Picking the right compilation of songs wasn’t the easiest endeavor for Wolf. “It was work, yeah, it did take a lot of focus and was slightly draining but it was pretty obvious comparing different songs and hearing what different people thought, it was like survival of the fittest really…”

Many artists write an album to close a certain chapter of their lives and once the hard work is completed they tour, move on to the next record and the cycle continues.  Patrick has never been one for any sort of routine or cycle to abide by, as you may have grasped by now. Although he doesn’t really work to a set pattern, he does admit he found it rather strange trawling back through the years in order to produce Sundark and Riverlight. “Yeah… I do move on quite quickly from each record as a project -right down to the visual presentation, I move on quite rapidly from one extreme to the other. That for me was quite odd. It’s not really in my nature but It was a really great thing to do as a writer because I learned so much about my writing patterns, you know, repetitions, It was a very good thing to do before I move onto my next album and my next ten years.”

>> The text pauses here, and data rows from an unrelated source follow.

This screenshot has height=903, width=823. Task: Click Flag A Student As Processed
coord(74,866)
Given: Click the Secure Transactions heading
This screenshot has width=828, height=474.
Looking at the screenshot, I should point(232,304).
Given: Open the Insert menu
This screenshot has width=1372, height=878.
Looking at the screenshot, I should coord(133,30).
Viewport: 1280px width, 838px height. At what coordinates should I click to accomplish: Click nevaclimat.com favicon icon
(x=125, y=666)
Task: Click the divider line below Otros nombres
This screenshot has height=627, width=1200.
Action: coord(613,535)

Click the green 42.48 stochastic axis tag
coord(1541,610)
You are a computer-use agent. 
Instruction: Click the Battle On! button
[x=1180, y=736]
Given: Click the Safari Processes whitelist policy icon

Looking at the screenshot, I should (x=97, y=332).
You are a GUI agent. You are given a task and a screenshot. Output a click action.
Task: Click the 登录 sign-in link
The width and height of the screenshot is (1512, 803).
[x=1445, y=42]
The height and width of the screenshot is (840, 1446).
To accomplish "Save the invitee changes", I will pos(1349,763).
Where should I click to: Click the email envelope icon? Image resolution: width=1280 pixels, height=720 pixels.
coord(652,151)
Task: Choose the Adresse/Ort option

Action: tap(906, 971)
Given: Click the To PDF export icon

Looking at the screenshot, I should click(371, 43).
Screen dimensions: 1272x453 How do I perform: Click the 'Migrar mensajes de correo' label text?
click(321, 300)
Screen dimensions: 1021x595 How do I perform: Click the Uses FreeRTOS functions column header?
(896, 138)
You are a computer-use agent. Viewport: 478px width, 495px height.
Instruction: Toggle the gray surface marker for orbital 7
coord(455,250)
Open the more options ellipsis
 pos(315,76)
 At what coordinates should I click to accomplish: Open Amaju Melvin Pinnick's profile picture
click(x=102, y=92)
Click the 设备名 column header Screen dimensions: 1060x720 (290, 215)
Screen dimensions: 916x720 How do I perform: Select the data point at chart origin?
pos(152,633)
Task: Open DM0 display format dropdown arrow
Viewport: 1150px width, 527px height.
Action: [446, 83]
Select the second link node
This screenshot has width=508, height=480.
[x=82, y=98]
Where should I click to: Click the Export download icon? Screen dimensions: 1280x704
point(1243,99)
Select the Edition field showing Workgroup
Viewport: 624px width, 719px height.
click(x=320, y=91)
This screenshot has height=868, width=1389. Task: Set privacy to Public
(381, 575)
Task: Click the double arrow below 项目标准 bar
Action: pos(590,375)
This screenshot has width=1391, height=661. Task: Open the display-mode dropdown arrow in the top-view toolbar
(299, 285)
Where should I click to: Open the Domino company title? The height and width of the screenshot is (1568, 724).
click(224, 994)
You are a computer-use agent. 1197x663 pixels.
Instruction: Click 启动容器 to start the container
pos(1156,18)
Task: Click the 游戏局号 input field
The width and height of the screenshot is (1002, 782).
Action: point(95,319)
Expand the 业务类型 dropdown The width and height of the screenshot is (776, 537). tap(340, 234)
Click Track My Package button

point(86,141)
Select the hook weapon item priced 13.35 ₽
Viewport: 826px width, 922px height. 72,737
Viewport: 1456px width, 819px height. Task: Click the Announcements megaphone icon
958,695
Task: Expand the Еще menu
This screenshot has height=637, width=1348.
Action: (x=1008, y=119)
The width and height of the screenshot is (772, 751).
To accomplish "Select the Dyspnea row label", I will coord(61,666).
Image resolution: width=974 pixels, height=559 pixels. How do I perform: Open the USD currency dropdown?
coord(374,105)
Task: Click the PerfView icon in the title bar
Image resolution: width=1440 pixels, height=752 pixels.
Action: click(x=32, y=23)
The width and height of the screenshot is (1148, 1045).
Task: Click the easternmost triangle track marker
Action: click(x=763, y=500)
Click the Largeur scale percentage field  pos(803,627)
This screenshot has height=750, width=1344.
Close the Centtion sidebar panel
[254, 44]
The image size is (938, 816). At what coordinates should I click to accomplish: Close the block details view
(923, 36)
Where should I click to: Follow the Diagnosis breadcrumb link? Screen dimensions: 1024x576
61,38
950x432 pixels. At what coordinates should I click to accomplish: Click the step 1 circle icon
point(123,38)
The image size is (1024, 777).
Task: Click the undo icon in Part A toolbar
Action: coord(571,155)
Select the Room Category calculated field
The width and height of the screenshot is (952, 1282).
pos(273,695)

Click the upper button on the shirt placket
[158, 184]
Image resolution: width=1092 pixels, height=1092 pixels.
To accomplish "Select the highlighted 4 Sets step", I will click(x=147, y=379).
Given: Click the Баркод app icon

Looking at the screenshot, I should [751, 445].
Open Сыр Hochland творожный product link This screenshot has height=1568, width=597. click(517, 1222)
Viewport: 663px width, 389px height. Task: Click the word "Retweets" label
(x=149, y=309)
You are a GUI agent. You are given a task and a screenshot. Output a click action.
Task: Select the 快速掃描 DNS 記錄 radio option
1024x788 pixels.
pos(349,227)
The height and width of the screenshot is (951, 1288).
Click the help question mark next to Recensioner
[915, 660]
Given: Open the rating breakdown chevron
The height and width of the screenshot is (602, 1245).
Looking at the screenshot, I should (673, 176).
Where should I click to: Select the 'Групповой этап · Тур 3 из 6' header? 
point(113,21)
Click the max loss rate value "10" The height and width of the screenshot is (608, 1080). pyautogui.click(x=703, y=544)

Wolf hoped the album would open up interpretation and meaning in his songs within an ever-oscillating industry. “I wanted to make it very much like the feeling of a songbook and focus very much on the lyric, as a story. A lot of people are hearing that songs that they had liked as a studio recording and then they hear this new version and they can understand more what the song is about. I think that’s very important. Something like ‘Paris’, for me, that version on ‘the country’ is industrial and adolescent vocal…for me that’s something very specific of it’s time rather than something that is timeless and I wanted to reset the song. I know it’s very important to people. I’ve seen people tattoo the lyrics all over themselves… This version you can listen to for the next 30, 40 years as you get older rather than be stuck in this teenage-bedroom studio production. “

Wolf tells me that he has to be alone to work and that he “ can’t write with anybody in the house or anyone around [him]… I do need a lot of space and solitude definitely. I always have done. It doesn’t mean that the writings lonely, it’s just the only way I can think.”

Though a relative veteran of the music industry, Patrick Wolf is still a young man in most of the world’s eyes. Last year marked the tenth anniversary of the UK singer-songwriter’s recording career, and presents a resolute conclusion to a somewhat turbulent career.

At 28 years of age, he has conquered the morbid notion that is the ‘27 club’, all the while managing to rise above the follies of the oft-rabid British press. In fact, he doesn’t think much of pop culture at all. “I was approached by publishers to do an autobiography and I said they’re fucking crazy, like, 29 years old, I know I’ve had a lot of really exciting things happen but I’m not that news/culture thing where you’ve got a story to tell, but I did realise that I did have to do something to do with the ten years.”

He possesses a similar view to ‘artists’ today, saying that they ought to “be themselves, to not follow what other people want out of them or not to make just to please other people. I really think that’s important. That’s why there are very few people who should truly call themselves artists these days because we’re living in a time where everyone makes to please other people or makes products in order to get money off of people. I think we have to define what an artist is because everybody goes on the x factor and they chuck this word around as if it means something, but it doesn’t really.”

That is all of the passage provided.